Here's the problem statement as stated on educative.io.

Given a binary tree and a number ‘S’, find all paths from root-to-leaf such that the sum of all the node values of each path equals ‘S’.

I understand the solution given to the problem and the time complexity portion. My confusion lies with the worst-case space complexity. The space complexity for the output array is calculated for a balanced binary tree and it's concluded that it's the same for an unbalanced binary tree without any explanation.

Here we have seven nodes (i.e., N = 7). Since, for binary trees, there exists only one path to reach any leaf node, we can easily say that total root-to-leaf paths in a binary tree can’t be more than the number of leaves. As we know that there can’t be more than (N+1)/2 leaves in a binary tree, therefore the maximum number of elements in allPaths will be O((N+1)/2) = O(N). Now, each of these paths can have many nodes in them. For a balanced binary tree (like above), each leaf node will be at maximum depth. As we know that the depth (or height) of a balanced binary tree is O(logN) we can say that, at the most, each path can have logN nodes in it. This means that the total size of the allPaths list will be O(N*logN). If the tree is not balanced, we will still have the same worst-case space complexity.

> DATA EXTRACT:
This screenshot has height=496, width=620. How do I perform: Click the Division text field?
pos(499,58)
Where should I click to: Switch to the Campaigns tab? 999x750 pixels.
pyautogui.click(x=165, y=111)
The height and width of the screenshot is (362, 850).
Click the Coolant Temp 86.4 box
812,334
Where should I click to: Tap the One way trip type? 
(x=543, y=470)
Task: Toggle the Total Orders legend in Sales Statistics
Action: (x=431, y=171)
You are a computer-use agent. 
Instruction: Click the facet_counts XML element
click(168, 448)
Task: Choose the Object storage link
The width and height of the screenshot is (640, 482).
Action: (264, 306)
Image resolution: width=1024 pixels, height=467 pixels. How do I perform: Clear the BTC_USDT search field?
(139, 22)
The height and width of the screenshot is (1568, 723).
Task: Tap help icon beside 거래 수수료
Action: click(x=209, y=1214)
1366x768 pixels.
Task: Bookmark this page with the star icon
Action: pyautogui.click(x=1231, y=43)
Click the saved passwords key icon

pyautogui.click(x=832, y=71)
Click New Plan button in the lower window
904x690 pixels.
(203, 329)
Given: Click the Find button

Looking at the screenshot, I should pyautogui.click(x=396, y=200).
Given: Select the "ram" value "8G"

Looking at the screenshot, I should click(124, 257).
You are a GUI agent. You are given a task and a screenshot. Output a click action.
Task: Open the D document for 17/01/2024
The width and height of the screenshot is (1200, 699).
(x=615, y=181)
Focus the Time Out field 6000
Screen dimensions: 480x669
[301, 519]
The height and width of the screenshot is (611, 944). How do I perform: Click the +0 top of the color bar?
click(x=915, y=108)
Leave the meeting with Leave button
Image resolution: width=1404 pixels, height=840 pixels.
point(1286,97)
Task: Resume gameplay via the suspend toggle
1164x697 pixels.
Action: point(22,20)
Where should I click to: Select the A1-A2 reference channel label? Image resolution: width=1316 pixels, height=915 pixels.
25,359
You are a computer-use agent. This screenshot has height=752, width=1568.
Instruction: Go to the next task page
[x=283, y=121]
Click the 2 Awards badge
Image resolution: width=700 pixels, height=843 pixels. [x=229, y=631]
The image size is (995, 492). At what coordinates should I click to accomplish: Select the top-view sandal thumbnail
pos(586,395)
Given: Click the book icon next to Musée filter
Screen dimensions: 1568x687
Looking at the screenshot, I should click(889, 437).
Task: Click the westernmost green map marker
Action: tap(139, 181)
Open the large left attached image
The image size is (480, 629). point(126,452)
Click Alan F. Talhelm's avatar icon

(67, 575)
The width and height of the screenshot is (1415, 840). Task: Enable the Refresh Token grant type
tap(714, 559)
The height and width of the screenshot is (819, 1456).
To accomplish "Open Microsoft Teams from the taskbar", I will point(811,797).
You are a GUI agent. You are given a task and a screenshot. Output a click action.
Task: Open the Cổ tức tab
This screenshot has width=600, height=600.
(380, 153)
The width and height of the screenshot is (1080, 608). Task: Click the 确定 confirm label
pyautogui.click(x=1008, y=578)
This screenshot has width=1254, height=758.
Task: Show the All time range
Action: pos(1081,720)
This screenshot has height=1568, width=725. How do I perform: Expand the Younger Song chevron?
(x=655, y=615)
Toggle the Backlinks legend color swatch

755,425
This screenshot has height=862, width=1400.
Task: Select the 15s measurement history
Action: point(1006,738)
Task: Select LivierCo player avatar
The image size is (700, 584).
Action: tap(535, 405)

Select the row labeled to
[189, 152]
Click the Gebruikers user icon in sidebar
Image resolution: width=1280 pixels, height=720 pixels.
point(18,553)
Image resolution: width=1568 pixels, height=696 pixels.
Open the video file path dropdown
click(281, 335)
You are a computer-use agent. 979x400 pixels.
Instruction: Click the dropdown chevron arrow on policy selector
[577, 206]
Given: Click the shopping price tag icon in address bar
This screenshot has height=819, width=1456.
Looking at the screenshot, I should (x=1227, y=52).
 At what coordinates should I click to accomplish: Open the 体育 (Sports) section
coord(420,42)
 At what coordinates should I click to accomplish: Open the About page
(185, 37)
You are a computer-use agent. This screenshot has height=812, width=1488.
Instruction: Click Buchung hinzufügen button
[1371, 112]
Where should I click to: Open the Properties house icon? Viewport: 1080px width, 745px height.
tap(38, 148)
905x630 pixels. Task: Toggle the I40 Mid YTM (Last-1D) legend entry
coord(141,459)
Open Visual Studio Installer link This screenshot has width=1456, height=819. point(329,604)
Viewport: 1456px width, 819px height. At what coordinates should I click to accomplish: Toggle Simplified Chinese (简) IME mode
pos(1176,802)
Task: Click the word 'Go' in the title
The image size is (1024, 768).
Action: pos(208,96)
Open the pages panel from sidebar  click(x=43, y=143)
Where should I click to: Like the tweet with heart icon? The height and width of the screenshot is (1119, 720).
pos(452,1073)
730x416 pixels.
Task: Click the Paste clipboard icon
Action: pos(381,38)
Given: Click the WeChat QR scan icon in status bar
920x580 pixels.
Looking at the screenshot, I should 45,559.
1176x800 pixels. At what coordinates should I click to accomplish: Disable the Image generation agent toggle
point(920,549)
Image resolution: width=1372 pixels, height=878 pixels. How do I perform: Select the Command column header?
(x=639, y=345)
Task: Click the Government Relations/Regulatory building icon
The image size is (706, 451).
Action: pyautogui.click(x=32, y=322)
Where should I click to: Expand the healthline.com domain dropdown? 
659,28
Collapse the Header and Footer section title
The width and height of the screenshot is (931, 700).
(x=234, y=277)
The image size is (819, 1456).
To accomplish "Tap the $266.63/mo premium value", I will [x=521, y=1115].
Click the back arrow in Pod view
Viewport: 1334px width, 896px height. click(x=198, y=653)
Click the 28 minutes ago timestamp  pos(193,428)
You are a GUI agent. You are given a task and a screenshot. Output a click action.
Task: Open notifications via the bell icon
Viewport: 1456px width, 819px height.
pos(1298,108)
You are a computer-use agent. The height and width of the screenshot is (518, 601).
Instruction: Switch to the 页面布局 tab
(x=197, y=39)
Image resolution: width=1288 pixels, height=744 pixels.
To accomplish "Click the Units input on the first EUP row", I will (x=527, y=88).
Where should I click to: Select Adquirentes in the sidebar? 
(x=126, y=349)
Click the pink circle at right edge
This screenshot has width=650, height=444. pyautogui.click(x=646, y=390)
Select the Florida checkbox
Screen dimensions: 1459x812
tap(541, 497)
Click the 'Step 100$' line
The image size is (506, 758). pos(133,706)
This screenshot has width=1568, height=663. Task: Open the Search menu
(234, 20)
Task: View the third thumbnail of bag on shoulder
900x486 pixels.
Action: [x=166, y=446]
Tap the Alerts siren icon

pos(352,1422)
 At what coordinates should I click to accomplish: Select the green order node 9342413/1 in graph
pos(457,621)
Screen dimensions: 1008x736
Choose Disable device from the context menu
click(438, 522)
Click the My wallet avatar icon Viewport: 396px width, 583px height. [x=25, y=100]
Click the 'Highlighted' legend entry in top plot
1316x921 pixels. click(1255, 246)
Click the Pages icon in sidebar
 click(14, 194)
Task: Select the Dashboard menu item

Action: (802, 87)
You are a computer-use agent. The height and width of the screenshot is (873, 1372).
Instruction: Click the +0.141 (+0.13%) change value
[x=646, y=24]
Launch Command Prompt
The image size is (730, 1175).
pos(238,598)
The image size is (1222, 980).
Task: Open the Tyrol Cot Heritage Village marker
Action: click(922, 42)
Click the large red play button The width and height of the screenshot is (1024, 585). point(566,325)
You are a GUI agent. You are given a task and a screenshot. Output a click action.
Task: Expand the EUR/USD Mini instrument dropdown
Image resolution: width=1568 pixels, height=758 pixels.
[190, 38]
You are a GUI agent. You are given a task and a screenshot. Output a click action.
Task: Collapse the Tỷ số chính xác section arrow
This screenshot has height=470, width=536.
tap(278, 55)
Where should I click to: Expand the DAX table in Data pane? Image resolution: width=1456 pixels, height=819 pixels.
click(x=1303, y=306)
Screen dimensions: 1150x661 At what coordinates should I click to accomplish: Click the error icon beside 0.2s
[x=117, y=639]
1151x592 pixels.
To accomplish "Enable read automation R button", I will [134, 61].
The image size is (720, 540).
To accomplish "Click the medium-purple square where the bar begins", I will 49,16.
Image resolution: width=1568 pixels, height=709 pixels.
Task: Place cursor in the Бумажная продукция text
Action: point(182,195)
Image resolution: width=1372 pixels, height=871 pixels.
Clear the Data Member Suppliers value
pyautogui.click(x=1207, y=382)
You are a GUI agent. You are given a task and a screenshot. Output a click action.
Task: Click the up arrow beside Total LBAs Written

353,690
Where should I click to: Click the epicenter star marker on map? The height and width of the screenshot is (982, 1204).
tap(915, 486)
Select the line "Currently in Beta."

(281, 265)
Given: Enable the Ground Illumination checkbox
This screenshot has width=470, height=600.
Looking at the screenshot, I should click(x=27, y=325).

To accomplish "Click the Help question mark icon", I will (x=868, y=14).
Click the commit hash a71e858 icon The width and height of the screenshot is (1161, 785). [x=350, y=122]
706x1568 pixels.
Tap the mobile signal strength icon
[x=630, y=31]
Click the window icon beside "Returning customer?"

> DIRECTIVES:
1 - Decide whether each statement below agrees with the post on path-sum space complexity. Answer yes or no for each and quote the words of the post that decide it. (a) The problem asks for every root-to-leaf path whose node values add up to ‘S’. (b) The writer is confused about the time complexity. (c) The example tree has nine nodes.
2 - Edit the post on path-sum space complexity by rewriting the part that begins at the words "Here's the problem" and stops after "without any explanation.", with "output array" replaced by "result list".
3 - According to the post on path-sum space complexity, what is the maximum number of leaves a binary tree can have?

> EXERCISE RESPONSES:
1 -
(a) Yes: "find all paths from root-to-leaf such that the sum of all the node values of each path equals ‘S’"
(b) No: "I understand the solution given to the problem and the time complexity portion."
(c) No: "Here we have seven nodes (i.e., N = 7)."

2 -
Here's the problem statement as stated on educative.io.

Given a binary tree and a number ‘S’, find all paths from root-to-leaf such that the sum of all the node values of each path equals ‘S’.

I understand the solution given to the problem and the time complexity portion. My confusion lies with the worst-case space complexity. The space complexity for the result list is calculated for a balanced binary tree and it's concluded that it's the same for an unbalanced binary tree without any explanation.

3 - A binary tree can have no more than (N+1)/2 leaves.